I wanted to comment on Fordham’s site about this, and then I realized that … Fordham has eliminated reader comments. I guess it was tired of even those few dissents that found their way to their pages. So no more of that! Now that I think of it, Education Next, the journal that “will steer a steady course, presenting the facts as best they can be determined, giving voice (without fear or favor) to worthy research, sound ideas, and responsible arguments” also decided recently that giving voice to sound ideas does not include readers’ (moderated) comments and shut them off without warning. So much for openness to dissent, so much for the voice of the parents and the unwashed masses, so much for being research driven.

The creatures outside looked from pig to man, and from man to pig, and from pig to man again; but already it was impossible to say which was which.

8 Responses to Controlling Math Curriculum

  1. Greg Forster says:

    Note that this ecstatic celebration could apply regardless of what was being imposed – quack progressivism, racist jingoism, mandatory left-handedness – as long as something is being imposed:

    For the first time in our nation’s history, there is a high level of consistency regarding what’s taught in American elementary and middle school math classrooms. Fewer teachers appear to be closing their classroom doors and doing their own thing.

    God save us! Anything but horrible, horrible freedom and diversity!

  2. sstotsky says:

    Let me add to Ze’ev Wurman’s comments by saying it won’t be long before there won’t be any need to silence dissent. Few kids (maybe those homeschooled will be the happy few) will ever know what dissent is. http://newbostonpost.com/2016/07/01/the-curriculum-is-changing-once-again-without-public-discussion/

  3. Fordham and Ed Next doing away with comments? Guess it’s back to the days when Eduwonk wouldn’t allow comments on his arrogant blog because of the fear of “me too-ism” and generally ignorant comments from the hoi polloi. But even Eduwonk succumbed and allowed the voice of his inferiors to be heard. Sad to see Fordham and Ed Next elevating themselves to royalty and letting the little people enjoy seeing royalty play.

  4. Robert Craigen says:

    I wonder if there was a “high level of consistency” prior to the progressive education movement’s attempts to push & pull at the curriculum like a hot piece of taffy starting around 100 years ago. Seems to me that late 19th-century texts were pretty uniform in their expectations.

  5. Zeev Wurman says:

    That’s what the Committee of Ten and the SAT were trying to do, but only for kids applying to selective colleges. Voluntarily. And the expectations were quite broad rather than at the level of “thou shall teach triangle congruency using rigid motions.”

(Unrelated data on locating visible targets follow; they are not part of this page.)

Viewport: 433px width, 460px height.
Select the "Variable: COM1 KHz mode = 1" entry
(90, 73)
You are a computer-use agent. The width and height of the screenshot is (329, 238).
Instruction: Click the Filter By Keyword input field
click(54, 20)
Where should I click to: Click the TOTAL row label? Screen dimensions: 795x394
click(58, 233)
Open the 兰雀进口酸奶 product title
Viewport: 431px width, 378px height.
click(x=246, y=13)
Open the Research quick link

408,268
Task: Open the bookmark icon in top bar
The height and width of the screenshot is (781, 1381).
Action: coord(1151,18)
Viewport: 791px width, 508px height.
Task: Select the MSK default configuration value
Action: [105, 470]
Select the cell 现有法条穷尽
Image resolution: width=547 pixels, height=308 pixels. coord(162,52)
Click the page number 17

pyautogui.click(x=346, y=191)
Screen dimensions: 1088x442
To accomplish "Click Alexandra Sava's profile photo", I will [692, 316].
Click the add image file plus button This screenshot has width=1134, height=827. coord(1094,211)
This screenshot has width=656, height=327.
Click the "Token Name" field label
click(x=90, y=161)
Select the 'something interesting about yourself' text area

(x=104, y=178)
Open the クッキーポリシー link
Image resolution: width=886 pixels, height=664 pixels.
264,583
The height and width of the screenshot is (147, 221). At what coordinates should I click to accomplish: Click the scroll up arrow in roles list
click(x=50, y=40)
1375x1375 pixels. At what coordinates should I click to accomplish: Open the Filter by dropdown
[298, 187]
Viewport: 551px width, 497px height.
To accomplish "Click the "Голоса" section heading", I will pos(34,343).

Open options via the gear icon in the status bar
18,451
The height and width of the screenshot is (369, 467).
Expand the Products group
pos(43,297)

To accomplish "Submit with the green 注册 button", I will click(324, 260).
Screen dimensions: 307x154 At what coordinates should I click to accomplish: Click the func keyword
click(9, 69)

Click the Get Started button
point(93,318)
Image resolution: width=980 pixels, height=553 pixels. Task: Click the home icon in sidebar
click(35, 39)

    There is nothing wrong in voluntary consistency driven by what is deemed best practices. There is something wrong when consistency in a “soft” area such as education is mandatory, and there is much more wrong when that mandatory consistency is based on ideology.

  6. sstotsky says:

    What we now have is a high level of consistency in low expectations for students in public schools, accompanied by a legal framework enacted by Congress, to make sure most students do equally poorly. That is the meaning of equity.